With the new linked server, we can now explore the Hive database in Management Studio:
In order to run a query on for example table “sample_07” you can user one of the following commands:
- select * from openquery (Hadoop, 'select * from Sample_07')
- select * from [Hadoop].[HIVE].[default].[sample_07]
For both queries, “Hadoop” refers to the name of the linked server (@server parameter in the SQL statement from above).
If you get the following error message, this means that you are not allowed to query the table:
- OLE DB provider "MSDASQL" for linked server "Hadoop" returned message "[Hortonworks][HiveODBC] (35) Error from Hive: error code: '40000' error message: 'Error while compiling statement: FAILED: HiveAccessControlException Permission denied.
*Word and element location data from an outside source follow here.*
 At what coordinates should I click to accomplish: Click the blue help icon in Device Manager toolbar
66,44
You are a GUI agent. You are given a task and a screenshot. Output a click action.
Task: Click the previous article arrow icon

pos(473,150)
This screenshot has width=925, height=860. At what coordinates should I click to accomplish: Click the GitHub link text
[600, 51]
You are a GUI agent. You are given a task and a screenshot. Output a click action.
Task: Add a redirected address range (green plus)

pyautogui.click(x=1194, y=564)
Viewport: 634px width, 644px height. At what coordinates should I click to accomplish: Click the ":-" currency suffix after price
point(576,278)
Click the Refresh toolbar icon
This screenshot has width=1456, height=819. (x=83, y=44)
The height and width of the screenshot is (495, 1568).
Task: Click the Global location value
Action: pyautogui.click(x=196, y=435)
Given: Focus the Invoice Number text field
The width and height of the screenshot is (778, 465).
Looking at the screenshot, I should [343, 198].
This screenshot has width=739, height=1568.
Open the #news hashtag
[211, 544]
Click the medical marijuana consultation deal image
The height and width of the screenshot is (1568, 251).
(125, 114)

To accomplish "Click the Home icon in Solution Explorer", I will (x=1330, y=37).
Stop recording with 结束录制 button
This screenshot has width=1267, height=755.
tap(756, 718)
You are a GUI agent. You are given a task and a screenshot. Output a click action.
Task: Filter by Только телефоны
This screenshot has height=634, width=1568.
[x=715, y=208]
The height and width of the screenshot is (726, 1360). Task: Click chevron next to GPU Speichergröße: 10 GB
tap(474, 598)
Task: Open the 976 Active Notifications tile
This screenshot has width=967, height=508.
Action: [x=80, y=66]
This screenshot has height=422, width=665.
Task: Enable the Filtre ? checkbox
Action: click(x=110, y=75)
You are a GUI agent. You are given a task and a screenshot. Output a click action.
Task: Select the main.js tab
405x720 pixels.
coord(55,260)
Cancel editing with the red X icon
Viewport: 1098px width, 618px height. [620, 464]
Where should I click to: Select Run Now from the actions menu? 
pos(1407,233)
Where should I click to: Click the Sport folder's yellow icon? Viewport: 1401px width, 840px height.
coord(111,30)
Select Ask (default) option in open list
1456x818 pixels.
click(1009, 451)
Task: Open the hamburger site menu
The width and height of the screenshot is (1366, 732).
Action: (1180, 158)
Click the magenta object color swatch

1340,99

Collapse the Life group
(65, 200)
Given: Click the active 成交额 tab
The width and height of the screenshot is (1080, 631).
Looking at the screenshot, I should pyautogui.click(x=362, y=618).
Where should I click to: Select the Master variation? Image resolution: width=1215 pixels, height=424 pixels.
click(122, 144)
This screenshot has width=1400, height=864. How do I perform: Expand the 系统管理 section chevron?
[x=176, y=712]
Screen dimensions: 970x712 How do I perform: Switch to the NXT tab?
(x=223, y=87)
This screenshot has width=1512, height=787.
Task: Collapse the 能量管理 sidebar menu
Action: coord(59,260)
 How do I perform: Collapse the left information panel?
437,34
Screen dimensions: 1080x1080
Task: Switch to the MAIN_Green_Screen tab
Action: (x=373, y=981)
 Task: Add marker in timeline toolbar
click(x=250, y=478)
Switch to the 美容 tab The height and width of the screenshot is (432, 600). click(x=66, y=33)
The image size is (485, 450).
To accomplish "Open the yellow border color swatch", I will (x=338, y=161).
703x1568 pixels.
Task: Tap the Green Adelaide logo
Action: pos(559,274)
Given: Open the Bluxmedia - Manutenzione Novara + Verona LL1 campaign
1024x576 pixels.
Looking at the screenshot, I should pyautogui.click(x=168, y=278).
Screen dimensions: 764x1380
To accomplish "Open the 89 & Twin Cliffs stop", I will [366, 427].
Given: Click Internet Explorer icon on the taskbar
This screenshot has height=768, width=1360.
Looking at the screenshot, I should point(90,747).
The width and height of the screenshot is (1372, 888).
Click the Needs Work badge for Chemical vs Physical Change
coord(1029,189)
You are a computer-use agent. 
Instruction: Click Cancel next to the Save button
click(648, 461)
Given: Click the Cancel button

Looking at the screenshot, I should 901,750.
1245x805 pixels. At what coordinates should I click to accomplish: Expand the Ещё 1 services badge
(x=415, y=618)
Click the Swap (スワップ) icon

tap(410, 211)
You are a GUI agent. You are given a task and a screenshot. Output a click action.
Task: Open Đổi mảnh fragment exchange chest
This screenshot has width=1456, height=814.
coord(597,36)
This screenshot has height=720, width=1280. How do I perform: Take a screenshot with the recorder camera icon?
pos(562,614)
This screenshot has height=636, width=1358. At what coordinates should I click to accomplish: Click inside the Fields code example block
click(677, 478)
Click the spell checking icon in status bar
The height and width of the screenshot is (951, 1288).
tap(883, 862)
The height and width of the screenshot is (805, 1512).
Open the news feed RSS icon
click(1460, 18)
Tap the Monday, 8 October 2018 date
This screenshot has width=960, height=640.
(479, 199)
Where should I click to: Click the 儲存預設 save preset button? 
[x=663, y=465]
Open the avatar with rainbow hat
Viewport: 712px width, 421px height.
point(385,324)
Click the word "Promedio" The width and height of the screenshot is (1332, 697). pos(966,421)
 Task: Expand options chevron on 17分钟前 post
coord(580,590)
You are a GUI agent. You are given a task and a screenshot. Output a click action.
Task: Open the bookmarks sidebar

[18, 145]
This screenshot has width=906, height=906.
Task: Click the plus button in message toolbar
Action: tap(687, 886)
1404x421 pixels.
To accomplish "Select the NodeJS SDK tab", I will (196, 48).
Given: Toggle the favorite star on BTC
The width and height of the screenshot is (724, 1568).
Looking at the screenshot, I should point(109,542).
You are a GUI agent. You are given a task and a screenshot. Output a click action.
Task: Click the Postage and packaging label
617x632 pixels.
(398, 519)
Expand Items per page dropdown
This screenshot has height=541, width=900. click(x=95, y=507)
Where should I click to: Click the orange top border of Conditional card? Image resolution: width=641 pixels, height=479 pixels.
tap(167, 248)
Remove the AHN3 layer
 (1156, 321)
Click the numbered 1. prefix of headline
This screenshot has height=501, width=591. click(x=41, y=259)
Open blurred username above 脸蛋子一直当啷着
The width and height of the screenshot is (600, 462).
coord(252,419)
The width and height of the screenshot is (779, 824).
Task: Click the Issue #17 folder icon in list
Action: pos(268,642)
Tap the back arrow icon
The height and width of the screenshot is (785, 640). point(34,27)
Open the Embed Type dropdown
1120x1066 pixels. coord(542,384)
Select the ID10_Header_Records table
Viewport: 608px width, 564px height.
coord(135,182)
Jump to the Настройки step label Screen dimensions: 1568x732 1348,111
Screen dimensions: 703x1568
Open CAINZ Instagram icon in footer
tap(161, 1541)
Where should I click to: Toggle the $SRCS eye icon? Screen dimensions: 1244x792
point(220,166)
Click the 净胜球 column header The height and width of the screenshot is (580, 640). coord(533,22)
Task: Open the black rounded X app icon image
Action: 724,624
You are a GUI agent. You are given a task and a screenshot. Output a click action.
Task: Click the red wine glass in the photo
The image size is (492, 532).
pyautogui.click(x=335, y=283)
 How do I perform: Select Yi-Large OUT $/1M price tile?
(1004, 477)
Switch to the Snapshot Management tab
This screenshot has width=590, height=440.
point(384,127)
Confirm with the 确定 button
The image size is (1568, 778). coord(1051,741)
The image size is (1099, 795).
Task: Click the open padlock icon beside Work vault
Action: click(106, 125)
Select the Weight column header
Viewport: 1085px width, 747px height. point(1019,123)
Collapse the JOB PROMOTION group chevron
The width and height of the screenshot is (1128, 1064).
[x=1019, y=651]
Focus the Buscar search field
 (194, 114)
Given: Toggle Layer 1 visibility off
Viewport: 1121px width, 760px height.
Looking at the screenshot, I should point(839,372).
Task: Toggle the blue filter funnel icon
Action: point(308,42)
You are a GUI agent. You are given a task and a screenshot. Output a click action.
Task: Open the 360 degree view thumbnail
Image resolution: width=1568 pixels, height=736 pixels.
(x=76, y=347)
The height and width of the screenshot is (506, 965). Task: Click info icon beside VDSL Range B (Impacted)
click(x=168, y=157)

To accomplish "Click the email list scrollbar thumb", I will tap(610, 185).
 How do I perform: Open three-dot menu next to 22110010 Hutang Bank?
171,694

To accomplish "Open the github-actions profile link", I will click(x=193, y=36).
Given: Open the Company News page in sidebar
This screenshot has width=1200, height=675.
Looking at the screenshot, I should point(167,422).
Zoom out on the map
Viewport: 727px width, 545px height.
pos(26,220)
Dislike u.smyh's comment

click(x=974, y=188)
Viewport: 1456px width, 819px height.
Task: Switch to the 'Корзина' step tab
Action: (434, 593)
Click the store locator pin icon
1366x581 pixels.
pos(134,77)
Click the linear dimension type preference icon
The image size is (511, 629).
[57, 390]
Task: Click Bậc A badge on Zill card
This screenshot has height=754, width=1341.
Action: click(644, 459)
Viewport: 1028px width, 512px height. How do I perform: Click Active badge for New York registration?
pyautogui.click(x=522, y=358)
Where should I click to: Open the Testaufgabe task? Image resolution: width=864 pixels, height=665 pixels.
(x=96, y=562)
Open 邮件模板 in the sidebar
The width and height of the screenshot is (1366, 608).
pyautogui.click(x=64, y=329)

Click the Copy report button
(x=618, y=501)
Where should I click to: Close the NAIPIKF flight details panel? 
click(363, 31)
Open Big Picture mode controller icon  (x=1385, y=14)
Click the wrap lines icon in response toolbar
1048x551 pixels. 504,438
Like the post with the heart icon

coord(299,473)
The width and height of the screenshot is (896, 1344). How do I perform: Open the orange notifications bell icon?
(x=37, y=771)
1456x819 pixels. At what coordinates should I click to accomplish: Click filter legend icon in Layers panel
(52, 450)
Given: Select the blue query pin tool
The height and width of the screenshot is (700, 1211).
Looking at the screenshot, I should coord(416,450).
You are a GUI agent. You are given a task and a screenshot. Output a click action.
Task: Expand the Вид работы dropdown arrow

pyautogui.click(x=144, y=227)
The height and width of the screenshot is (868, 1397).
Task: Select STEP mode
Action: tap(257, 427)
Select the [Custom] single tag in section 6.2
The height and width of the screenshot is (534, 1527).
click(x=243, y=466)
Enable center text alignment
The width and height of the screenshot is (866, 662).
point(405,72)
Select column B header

Principal [name=hue, type=USER] does not have following privileges on Object [type=TABLE_OR_VIEW, name=default.sample_07] : [SELECT]'.".
- Msg 7306, Level 16, State 2, Line 1
- Cannot open the table ""HIVE"."default"."sample_08"" from OLE DB provider "MSDASQL" for linked server "Hadoop".
In this case, you should simply give the user from you ODBC connection the SELECT right. To do so, run the following query in Hive:
- grant select on sample_07 to user hue;
That’s it. You should now get the contents of the table in SQL Server:
You might want to set the length of string columns manually because Hive does not return the size of the string column (in Hive, the column type is simply “string”). The size returned from the query results from the advanced ODBC-settings of our connection. I left everything on default here, so here is how it looks:
So, the default string column length is 255 here. Let’ check and copy the data over to SQL Server:
- select * into sample_07 from [Hadoop].[HIVE].[default].[sample_07]
The resulting table looks like this:
To have a more precise control of the column length, you should use the convert function here, for example:
- convert(nvarchar(50),[code]) [code],
- convert(nvarchar(80),[description]) [description],
- from [Hadoop].[HIVE].[default].[sample_07]
Be careful with the remaining setting in the advanced options dialog. For example, checking “Use native query” means that you pass the query (openquery-Syntax) as it is to Hive. This could be intended to fully leverage specific features of Hive, but this could also lead to errors if you’re not familiar with the HiveQL query syntax. Also, to get a better with larger tables you might want to adjust the “Rows fetched per block” option to a larger value.
With HDP 2.2 you should also be able to write to the table (create a new table, grant all permissions and run an insert into) but I couldn’t do on my HDP 2.1 machine.
Until Polybase makes it into the SMP SQL Server product, Hadoop data may be queried from SQL Server using the ODBC driver and the linked server object. This could also be an option for Analysis Services to connect to Hadoop by using SQL Server views via linked server, since Analysis Services doesn’t support ODBC in multi dimensional mode. However, Polybase on the APS gives a much better performance because of the intelligent cross platform query optimizer and Polybase can also be used to write data to Hadoop, so I hope we’ll find this technology in the SMP SQL Server soon.